The availability of this fund represents a significant stage in the journey that volunteer management has travelled to date. On the one hand it is a huge investment when compared to the era when the first paid VM was appointed (allegedly in 1963 at Fulbourne Hospital, where an unspecified number of cloak-clad senior managers huddled around a dimly lit NHS desk-lamp to develop a suitable job-description and recruitment advert). But on the other hand, £1m is not a lot of money. For example, with an estimated 100,000 paid VMs, and a further 100,000 unpaid VMs, it could be argued that ‘sharing the wealth’ requires the OTS to give a fiver to each VM so they can purchase a booklet on managing volunteers (or one copy of ‘Essential Volunteer Management’ by McCurley and Lynch, between two!). It’s not that I’m belittling the impact Steve and Rick have made with this landmark publication, but in reality £1m represents £5 per VM, and as such it could be very easy for the ‘Strand C’ investment to disappear into the volunteer management ether.
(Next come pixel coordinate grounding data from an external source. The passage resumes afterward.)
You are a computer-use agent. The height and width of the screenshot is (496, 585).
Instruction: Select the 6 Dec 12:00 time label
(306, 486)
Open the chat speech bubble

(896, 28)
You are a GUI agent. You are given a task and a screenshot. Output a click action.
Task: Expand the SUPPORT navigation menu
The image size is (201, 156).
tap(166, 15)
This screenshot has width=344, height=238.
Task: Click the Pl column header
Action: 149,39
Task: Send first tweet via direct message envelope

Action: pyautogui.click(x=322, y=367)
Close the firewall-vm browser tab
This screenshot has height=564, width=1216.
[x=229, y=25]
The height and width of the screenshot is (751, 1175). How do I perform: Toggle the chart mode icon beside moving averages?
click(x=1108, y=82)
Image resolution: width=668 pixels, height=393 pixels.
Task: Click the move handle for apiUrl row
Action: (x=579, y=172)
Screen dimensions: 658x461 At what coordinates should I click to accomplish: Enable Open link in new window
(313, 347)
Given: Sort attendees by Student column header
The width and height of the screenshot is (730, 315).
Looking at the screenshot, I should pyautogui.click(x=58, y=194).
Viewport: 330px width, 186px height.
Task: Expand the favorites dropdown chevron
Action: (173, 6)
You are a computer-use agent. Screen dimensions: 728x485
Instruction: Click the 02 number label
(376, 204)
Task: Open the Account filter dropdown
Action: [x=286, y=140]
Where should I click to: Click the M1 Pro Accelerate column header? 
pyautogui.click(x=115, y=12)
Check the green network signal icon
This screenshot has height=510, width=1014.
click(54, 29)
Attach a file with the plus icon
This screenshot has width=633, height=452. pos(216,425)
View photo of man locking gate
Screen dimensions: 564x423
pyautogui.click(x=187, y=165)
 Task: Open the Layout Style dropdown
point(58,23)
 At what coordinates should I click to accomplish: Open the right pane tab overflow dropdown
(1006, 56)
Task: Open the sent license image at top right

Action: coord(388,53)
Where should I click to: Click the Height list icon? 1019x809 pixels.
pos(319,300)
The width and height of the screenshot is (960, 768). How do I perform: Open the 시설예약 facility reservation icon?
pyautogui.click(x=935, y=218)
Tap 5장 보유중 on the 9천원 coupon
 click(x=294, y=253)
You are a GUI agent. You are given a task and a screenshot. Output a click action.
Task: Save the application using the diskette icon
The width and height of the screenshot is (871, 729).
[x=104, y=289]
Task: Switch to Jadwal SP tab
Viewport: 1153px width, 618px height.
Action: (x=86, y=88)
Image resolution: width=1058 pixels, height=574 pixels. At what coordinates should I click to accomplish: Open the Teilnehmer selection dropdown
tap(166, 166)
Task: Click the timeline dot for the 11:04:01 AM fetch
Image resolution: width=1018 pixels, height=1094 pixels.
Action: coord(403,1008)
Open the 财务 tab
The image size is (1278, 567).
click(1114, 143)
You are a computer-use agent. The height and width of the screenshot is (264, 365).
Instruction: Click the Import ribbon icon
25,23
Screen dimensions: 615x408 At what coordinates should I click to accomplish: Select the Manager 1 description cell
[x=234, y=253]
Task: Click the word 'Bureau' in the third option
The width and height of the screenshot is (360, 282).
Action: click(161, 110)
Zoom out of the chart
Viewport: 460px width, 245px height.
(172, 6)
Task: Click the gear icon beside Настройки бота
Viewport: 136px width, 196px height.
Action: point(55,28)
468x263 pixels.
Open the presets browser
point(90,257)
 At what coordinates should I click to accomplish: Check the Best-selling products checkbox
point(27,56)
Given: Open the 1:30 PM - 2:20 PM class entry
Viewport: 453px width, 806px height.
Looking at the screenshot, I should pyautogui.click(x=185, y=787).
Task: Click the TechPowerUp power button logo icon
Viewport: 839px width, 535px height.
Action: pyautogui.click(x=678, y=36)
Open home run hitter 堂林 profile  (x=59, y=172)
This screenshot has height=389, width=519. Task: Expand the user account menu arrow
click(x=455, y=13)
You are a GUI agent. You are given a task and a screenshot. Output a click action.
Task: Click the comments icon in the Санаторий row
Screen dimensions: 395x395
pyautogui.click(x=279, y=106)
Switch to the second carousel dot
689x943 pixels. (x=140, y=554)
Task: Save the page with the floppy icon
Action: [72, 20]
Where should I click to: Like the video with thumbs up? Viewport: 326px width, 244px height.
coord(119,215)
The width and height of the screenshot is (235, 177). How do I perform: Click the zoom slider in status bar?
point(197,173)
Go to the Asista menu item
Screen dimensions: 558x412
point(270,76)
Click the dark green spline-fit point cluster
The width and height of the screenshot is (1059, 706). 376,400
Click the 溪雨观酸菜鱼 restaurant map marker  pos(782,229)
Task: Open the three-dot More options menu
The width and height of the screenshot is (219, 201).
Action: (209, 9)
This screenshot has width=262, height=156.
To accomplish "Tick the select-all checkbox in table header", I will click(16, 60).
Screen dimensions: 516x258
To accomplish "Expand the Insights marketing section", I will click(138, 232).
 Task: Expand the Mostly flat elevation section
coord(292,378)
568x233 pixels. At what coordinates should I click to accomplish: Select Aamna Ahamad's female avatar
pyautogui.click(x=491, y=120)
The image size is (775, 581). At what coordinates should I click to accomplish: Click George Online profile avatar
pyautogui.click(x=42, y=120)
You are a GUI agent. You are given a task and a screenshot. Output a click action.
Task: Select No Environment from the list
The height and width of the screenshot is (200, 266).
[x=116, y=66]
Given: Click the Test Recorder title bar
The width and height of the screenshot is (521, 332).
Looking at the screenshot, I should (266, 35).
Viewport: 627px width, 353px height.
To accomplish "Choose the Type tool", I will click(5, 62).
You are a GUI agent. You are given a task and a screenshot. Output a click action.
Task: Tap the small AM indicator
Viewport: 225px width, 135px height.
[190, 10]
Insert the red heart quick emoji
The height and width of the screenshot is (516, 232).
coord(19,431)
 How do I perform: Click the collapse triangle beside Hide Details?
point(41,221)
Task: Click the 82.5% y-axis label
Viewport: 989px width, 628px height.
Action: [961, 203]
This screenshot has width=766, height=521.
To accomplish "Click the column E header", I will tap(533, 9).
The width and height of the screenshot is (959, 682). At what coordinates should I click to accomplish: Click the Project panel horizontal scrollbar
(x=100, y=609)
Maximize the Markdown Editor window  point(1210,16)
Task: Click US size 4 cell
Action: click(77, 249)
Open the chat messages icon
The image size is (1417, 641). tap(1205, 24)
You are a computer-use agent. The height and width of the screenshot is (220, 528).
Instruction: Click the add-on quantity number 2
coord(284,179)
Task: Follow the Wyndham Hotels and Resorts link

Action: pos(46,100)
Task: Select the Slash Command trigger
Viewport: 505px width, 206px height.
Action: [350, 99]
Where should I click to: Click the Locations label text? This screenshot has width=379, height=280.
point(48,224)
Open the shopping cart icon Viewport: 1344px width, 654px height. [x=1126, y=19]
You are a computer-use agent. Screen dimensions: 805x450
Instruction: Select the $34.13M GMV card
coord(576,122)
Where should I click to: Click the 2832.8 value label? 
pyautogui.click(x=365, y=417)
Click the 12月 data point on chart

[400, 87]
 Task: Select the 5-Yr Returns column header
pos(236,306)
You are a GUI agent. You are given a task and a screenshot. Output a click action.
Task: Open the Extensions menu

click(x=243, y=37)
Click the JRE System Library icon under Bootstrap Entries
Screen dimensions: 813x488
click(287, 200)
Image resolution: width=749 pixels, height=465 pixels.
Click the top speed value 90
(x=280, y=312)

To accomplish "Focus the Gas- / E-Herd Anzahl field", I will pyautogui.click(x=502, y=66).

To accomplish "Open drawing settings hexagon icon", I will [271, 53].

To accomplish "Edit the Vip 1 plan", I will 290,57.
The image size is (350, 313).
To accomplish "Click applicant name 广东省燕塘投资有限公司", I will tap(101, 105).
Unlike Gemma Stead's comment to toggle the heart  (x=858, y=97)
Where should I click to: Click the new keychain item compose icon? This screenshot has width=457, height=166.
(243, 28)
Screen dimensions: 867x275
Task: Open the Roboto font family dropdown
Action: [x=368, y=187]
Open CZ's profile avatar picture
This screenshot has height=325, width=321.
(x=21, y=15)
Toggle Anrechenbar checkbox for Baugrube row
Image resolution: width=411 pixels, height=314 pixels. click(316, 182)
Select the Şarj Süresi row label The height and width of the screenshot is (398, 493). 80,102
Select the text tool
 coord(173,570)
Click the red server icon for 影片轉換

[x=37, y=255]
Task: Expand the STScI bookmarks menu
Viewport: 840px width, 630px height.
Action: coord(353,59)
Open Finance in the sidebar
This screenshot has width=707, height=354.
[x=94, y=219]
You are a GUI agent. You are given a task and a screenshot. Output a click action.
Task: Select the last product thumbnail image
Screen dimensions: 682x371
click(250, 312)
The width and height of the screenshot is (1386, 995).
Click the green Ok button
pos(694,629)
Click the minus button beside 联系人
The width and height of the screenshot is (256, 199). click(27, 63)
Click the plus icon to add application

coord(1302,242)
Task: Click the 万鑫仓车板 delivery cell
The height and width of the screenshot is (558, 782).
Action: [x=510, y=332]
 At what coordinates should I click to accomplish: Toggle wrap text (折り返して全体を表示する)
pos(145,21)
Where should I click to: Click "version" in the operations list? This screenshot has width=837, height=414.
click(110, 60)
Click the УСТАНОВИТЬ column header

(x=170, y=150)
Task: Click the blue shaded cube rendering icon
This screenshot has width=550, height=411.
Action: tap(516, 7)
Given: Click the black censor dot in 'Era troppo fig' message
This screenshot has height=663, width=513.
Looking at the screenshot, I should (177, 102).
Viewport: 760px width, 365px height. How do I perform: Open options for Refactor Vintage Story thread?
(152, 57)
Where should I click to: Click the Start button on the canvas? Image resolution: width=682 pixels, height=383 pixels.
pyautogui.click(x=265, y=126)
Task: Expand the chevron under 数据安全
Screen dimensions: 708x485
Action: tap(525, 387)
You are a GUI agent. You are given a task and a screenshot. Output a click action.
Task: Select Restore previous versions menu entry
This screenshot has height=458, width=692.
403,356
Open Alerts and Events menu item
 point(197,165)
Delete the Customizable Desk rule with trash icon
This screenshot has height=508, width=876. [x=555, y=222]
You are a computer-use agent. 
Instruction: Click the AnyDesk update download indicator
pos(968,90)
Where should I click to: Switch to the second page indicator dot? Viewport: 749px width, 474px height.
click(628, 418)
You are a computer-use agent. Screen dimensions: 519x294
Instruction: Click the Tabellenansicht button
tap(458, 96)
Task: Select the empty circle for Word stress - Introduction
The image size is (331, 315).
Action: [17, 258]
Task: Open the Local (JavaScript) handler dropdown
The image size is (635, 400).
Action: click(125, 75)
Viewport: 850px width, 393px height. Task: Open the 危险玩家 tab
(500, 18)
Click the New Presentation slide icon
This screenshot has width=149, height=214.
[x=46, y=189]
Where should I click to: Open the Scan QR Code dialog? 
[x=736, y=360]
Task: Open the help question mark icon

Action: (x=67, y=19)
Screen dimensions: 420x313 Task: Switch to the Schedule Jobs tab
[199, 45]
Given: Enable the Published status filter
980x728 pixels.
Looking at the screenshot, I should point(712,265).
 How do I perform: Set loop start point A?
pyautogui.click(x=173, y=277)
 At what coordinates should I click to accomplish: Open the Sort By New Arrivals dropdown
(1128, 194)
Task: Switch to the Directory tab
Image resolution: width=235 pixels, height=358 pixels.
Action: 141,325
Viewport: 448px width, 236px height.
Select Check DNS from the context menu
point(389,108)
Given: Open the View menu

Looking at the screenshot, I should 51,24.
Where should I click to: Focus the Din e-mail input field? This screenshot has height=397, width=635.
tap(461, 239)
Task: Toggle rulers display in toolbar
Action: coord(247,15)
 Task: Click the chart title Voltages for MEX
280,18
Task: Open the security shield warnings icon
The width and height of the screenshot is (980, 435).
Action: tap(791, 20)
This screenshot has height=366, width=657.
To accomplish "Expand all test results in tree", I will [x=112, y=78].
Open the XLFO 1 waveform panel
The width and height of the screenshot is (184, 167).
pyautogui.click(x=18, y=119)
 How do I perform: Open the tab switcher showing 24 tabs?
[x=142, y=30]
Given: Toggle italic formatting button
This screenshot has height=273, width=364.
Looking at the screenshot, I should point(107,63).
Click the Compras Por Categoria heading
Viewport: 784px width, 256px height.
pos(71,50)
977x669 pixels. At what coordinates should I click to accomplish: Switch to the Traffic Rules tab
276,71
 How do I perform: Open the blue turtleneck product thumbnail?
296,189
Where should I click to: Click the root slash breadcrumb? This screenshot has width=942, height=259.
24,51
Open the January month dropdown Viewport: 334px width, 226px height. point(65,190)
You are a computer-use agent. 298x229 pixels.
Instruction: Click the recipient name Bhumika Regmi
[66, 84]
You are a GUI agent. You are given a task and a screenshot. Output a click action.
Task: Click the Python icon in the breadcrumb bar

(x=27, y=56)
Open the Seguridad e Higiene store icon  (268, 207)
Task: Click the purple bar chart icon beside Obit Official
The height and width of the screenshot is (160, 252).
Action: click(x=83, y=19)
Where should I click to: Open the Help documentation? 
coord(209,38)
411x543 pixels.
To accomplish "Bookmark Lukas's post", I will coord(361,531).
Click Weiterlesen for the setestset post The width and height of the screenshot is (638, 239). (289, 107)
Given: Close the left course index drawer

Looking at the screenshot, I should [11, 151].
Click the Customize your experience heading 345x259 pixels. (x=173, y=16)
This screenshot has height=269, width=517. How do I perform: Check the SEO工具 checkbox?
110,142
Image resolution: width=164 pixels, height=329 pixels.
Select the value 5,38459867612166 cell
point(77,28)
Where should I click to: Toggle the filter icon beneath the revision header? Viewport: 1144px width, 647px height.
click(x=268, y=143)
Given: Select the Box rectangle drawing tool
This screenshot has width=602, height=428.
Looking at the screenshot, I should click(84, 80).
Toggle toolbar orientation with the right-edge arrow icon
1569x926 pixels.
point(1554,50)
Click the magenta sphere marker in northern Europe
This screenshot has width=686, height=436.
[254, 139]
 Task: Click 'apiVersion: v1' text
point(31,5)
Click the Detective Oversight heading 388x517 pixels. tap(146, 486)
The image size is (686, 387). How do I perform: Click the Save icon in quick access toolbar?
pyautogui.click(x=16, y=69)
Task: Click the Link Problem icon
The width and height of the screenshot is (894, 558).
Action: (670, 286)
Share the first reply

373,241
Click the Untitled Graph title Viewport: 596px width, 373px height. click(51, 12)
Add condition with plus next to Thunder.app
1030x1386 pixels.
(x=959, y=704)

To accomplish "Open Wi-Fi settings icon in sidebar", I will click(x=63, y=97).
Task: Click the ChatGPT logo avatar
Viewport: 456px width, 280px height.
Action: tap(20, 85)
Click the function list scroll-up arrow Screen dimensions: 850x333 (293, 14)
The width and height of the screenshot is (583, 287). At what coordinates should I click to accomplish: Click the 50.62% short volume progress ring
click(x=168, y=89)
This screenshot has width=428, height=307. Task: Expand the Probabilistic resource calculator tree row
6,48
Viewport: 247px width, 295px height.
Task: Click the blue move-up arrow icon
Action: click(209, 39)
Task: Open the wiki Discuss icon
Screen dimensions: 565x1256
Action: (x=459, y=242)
So what is the potential legacy for the OTS ‘Strand C’ funding?
From my perspective, there could be 3 key differences that this fund could make:
1. It could help to create a cohort of volunteer managers who are able to both facilitate the contribution that volunteers can make to an organisation’s core purpose, and also communicate this to the organisation’s key decision-makers.
2. It could help to create a cohort of volunteer managers who are able to act as an example and as an inspiration to other VMs by demonstrating good practice and innovation.
3. It could help people who do not see themselves as volunteer managers to recognise this aspect of their role, and embrace appropriate management practices that help to enhance the contribution that volunteers can bring to their situation.
Essentially, whilst on the face of it equitable, I don’t see a ‘fiver-for-all’ making a lasting difference. But if the ‘Strand C’ funding can help to develop people who can promote both the practice and the message of great volunteer management, and also encourage people to recognise and accept that managing volunteers is part of their own role, then volunteer management will be in a much better place.